# [RECORD EXTRACTS]
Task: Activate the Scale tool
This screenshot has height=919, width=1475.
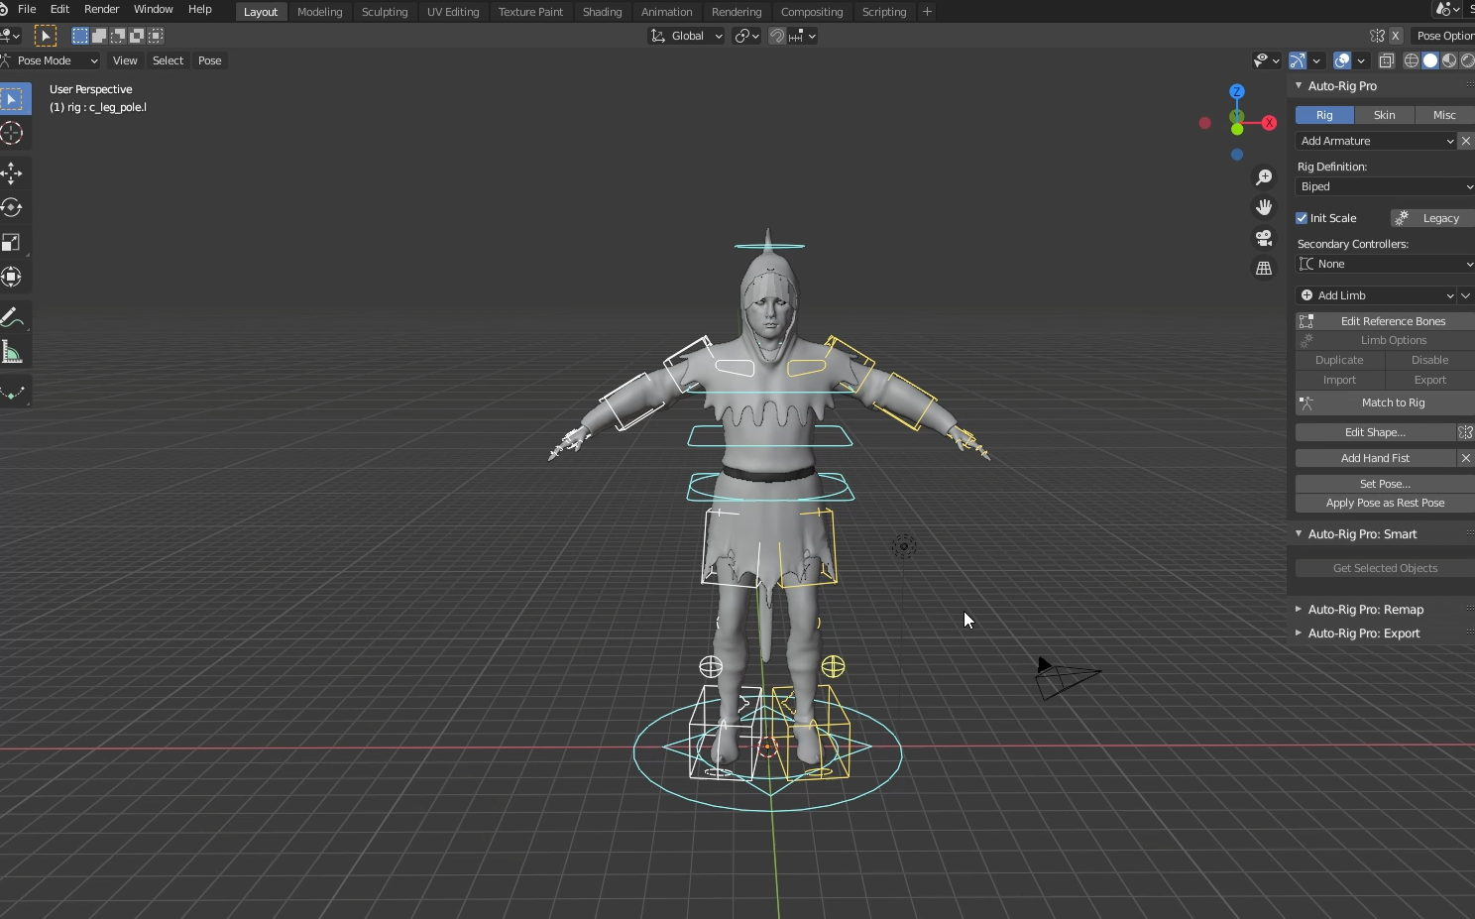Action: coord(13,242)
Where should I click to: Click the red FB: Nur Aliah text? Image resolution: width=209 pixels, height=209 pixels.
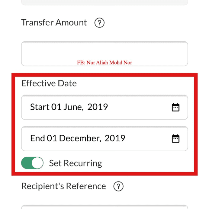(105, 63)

# [AIM OF THE EXERCISE]
Return each line of the items above word for word, leaving out the pictures.

# [TASK RESPONSE]
Task: Activate the Scale tool
This screenshot has height=919, width=1475.
Action: coord(13,242)
Where should I click to: Click the red FB: Nur Aliah text? Image resolution: width=209 pixels, height=209 pixels.
(105, 63)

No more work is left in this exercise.